- **EXERCISE MATERIAL**
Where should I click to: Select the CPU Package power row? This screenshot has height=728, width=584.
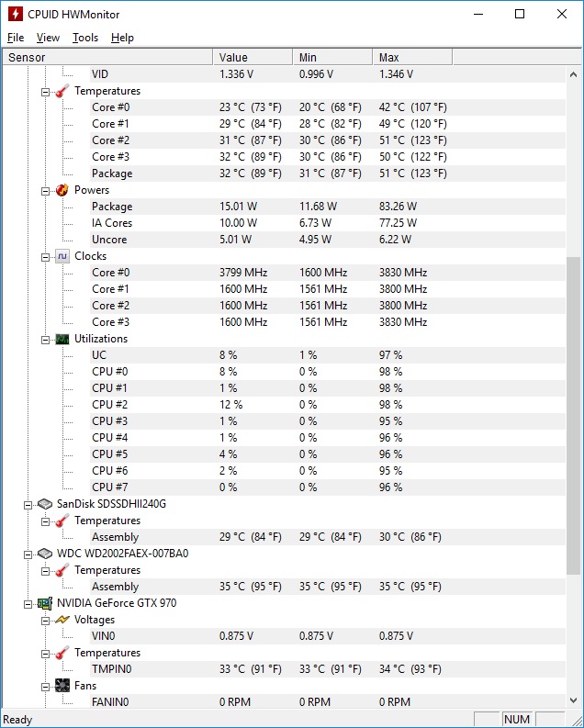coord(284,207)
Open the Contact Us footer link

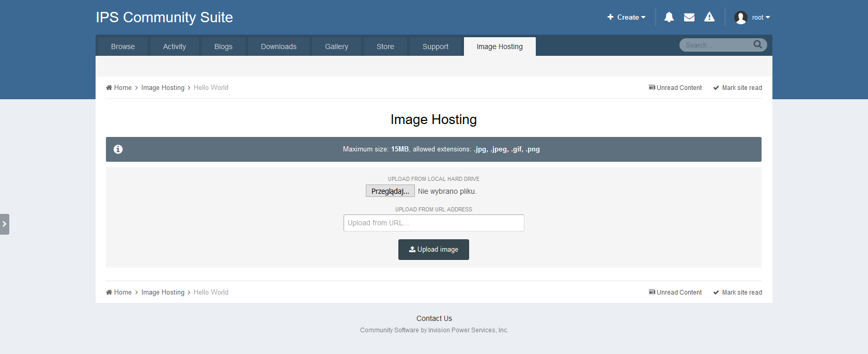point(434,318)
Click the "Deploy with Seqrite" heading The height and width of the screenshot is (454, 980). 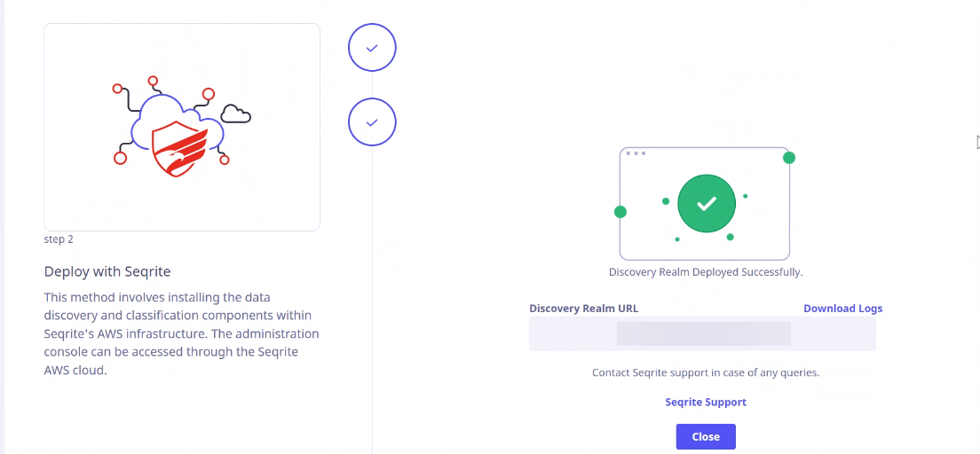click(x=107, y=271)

---

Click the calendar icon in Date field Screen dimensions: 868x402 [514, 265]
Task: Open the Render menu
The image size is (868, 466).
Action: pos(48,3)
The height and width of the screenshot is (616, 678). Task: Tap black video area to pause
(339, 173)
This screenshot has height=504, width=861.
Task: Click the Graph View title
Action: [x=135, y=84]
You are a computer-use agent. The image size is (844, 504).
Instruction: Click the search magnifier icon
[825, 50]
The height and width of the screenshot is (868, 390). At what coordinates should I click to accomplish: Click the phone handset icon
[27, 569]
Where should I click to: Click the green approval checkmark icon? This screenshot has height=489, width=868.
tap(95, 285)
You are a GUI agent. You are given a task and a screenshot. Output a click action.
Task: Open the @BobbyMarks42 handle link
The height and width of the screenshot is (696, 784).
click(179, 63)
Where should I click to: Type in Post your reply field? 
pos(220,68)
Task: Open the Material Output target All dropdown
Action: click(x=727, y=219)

---

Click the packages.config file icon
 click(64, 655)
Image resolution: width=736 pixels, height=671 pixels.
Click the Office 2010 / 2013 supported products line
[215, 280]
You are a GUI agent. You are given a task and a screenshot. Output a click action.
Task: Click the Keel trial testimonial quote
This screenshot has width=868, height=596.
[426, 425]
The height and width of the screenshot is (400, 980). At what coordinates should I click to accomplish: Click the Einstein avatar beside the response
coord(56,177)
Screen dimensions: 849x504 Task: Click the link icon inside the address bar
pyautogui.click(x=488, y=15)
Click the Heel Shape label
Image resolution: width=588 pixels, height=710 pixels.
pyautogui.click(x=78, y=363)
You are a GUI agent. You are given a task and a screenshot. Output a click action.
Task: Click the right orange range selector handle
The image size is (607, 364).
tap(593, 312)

- **EXERCISE DESCRIPTION**
Search the entries above for the word "handle" and copy each line where it appears.

- **OUTPUT**
Task: Open the @BobbyMarks42 handle link
Task: Click the right orange range selector handle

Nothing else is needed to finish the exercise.